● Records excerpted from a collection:
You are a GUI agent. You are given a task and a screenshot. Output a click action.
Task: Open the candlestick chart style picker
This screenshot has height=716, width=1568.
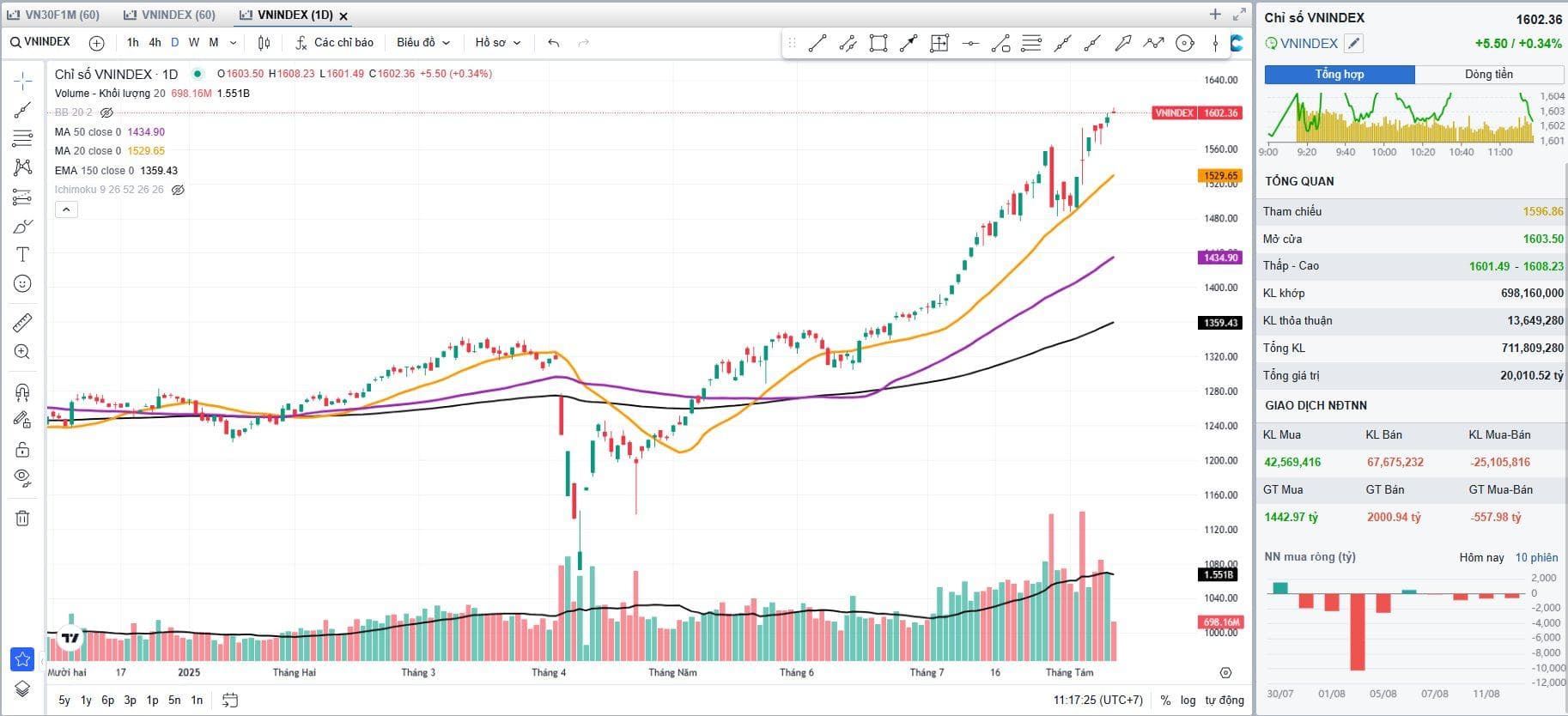click(x=264, y=43)
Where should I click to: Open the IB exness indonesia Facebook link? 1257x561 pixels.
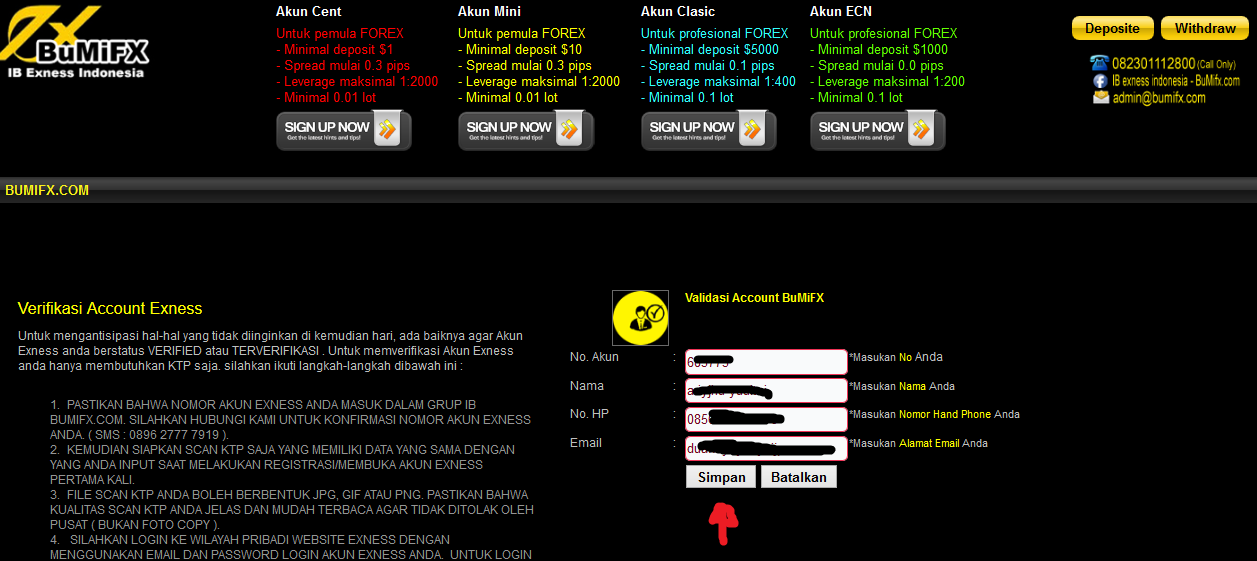click(x=1175, y=81)
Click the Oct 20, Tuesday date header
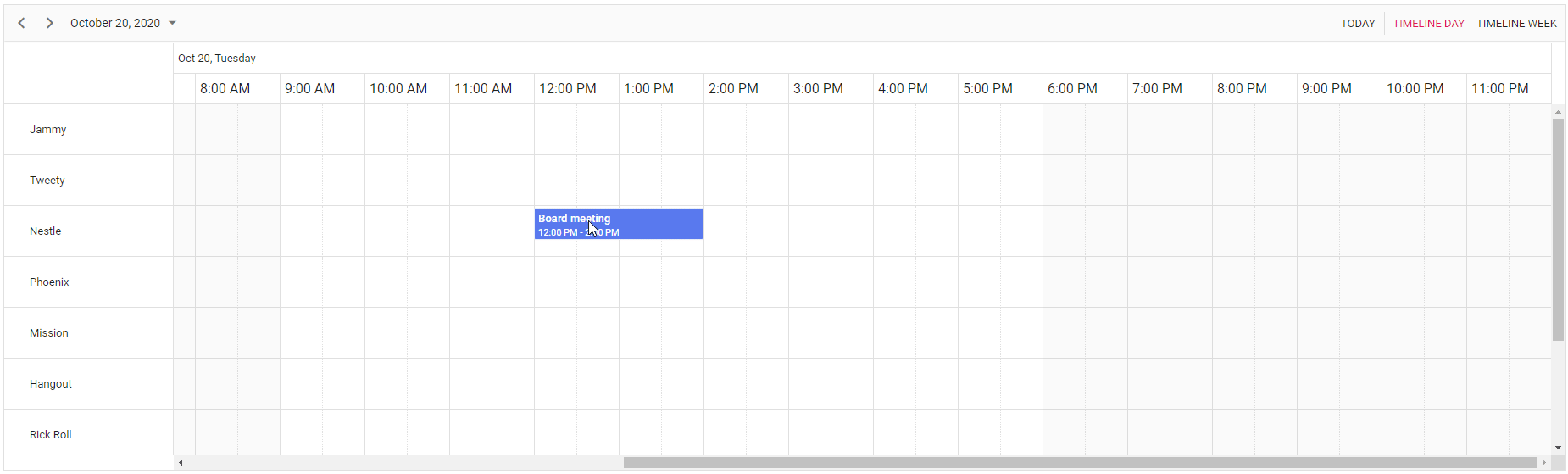 coord(217,59)
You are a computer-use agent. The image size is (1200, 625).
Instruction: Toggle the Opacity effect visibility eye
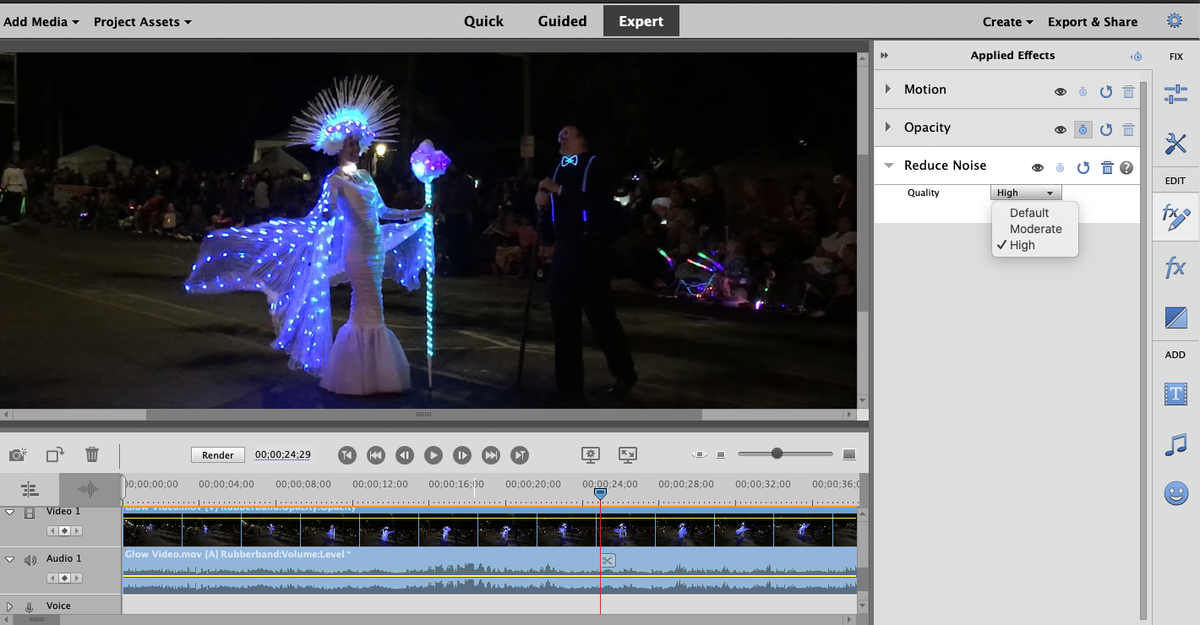point(1060,128)
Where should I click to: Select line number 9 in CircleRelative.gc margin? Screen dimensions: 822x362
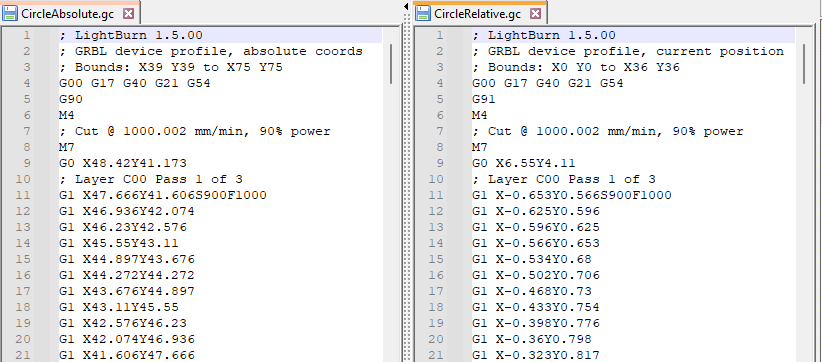click(440, 163)
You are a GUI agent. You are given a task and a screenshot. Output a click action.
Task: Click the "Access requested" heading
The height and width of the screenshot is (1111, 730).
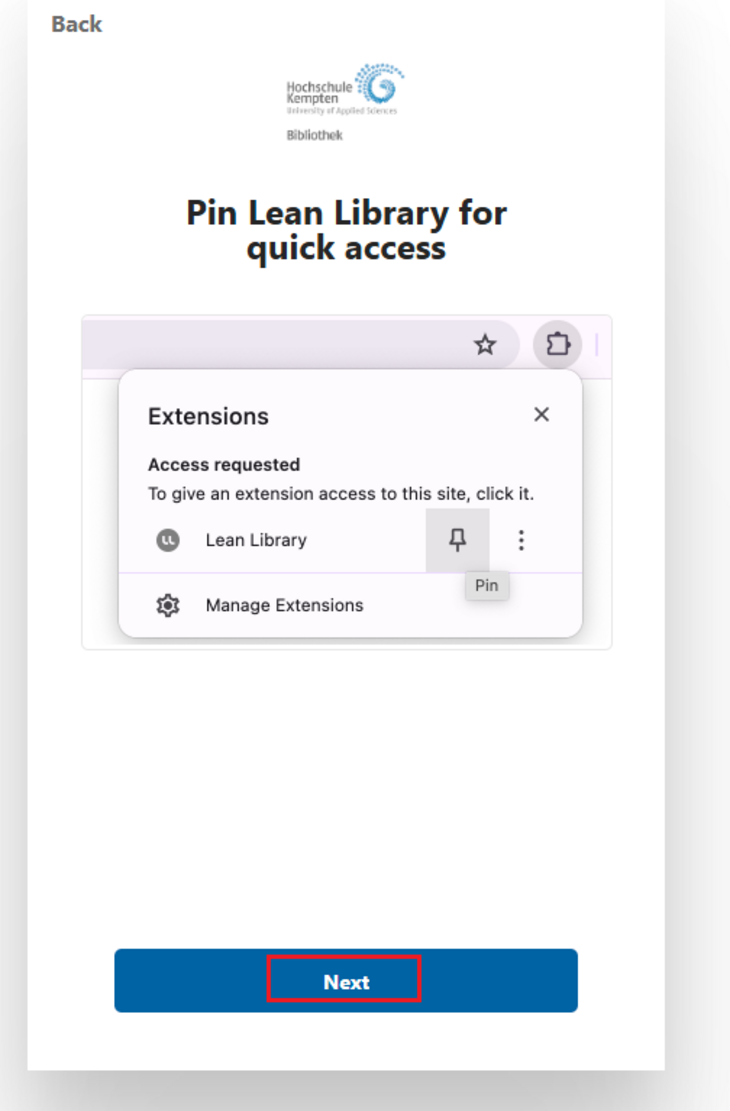[224, 465]
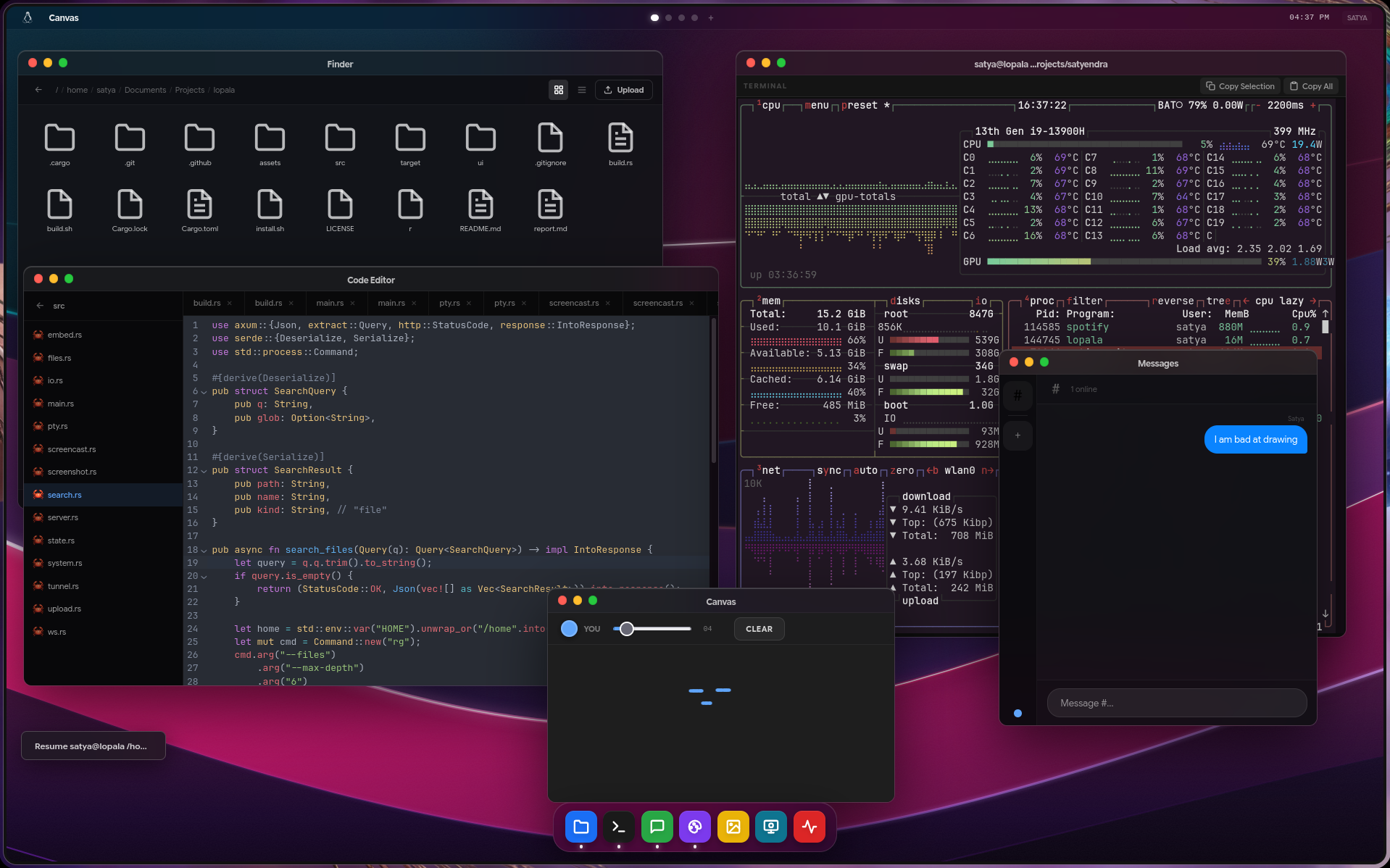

● Work to be completed:
From the line with "Where should I click to: Select" through the final line of the records above, return each line exactly and nothing else. Pictures are to be skipped.

● Exercise result:
Where should I click to: Select line number 9 in CircleRelative.gc margin? Screen dimensions: 822x362
click(440, 163)
You are a GUI agent. You are given a task and a screenshot. Output a click action.
Task: Click the "Access requested" heading
The height and width of the screenshot is (1111, 730).
[224, 465]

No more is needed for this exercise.